Collected data entries
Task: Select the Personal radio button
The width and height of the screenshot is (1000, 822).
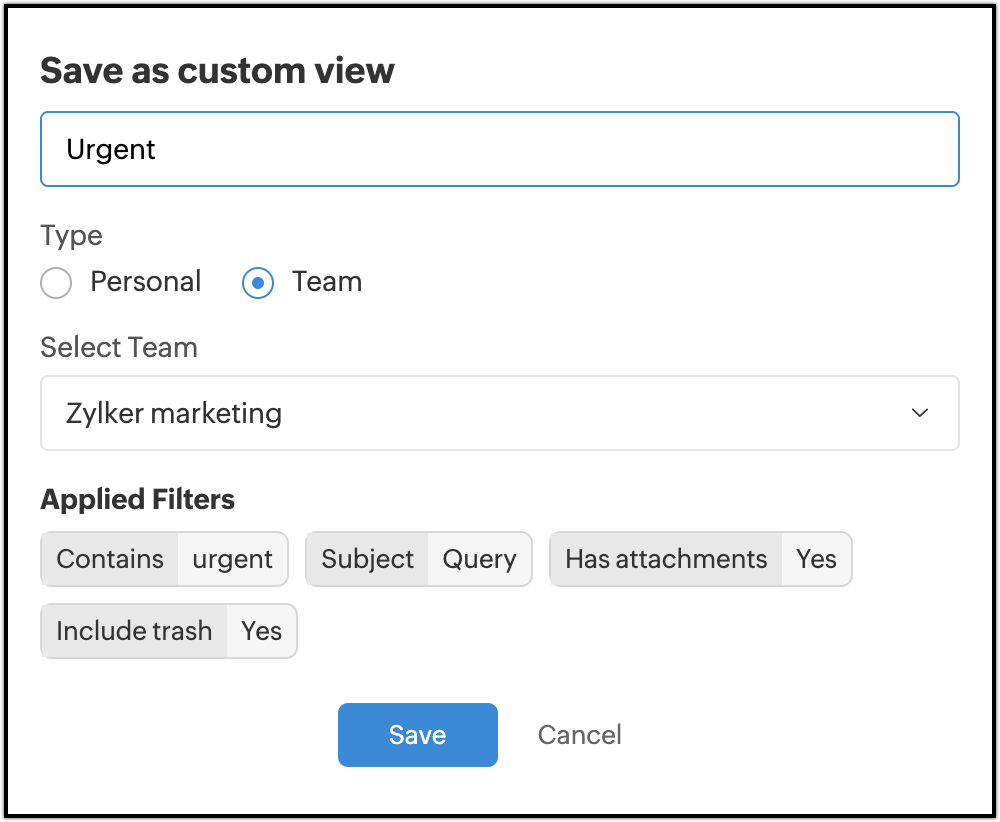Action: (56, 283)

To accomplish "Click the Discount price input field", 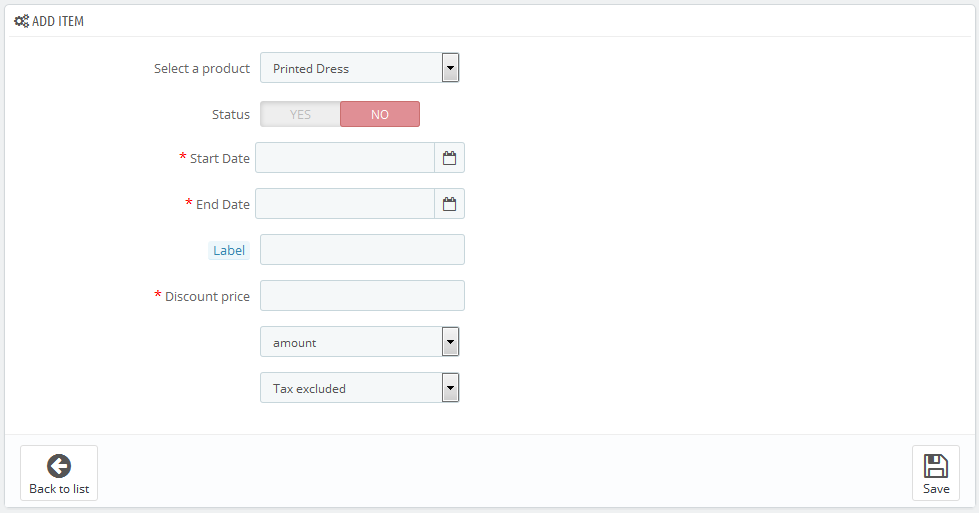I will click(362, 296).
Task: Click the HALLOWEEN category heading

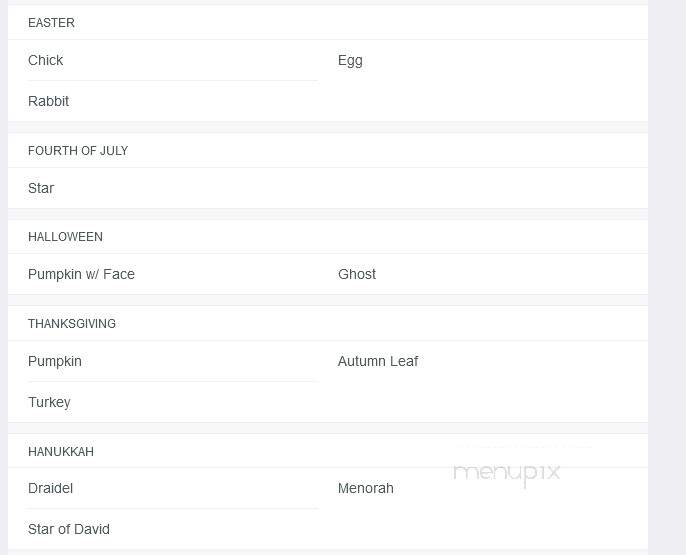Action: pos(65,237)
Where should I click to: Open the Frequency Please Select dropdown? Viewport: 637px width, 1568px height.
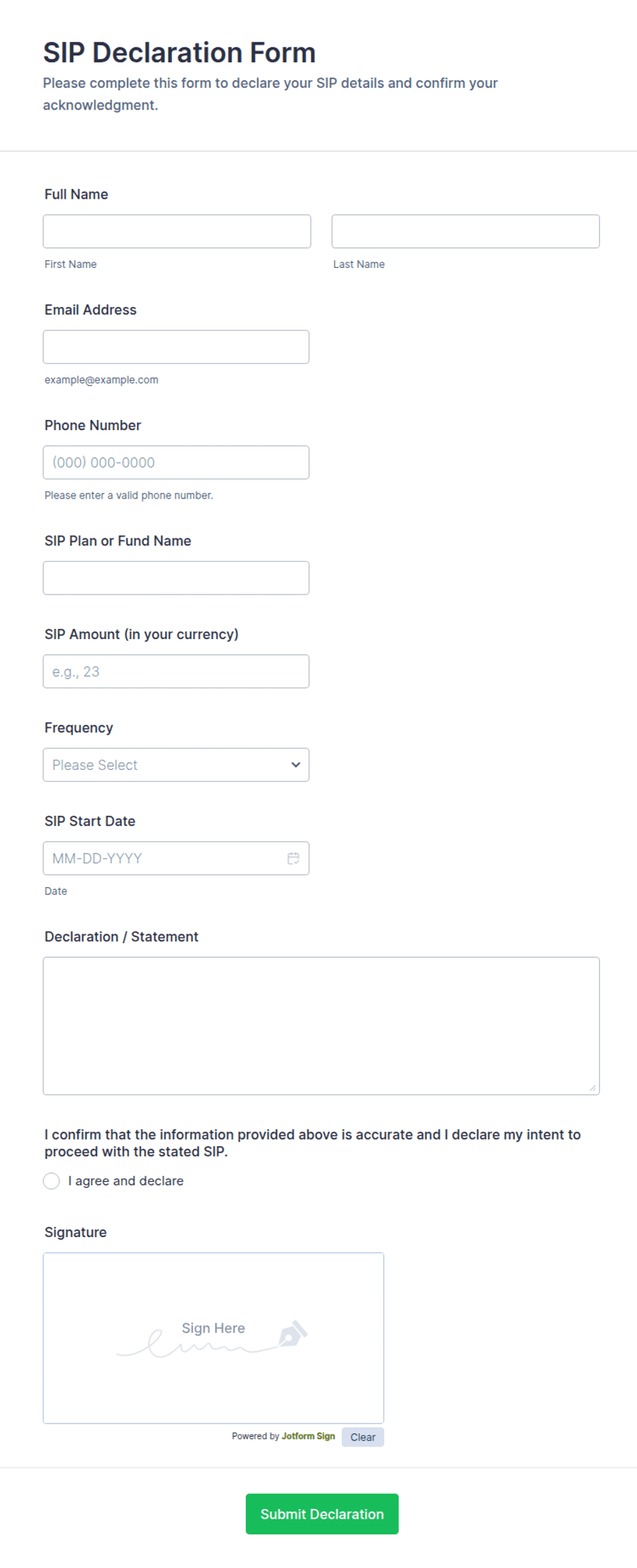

→ **THE PROBLEM**
With the string "Select" as the key, filter the data above and show the lines that match.

→ **TASK ANSWER**
Task: Select the Personal radio button
Where should I click to: Open the Frequency Please Select dropdown? Viewport: 637px width, 1568px height.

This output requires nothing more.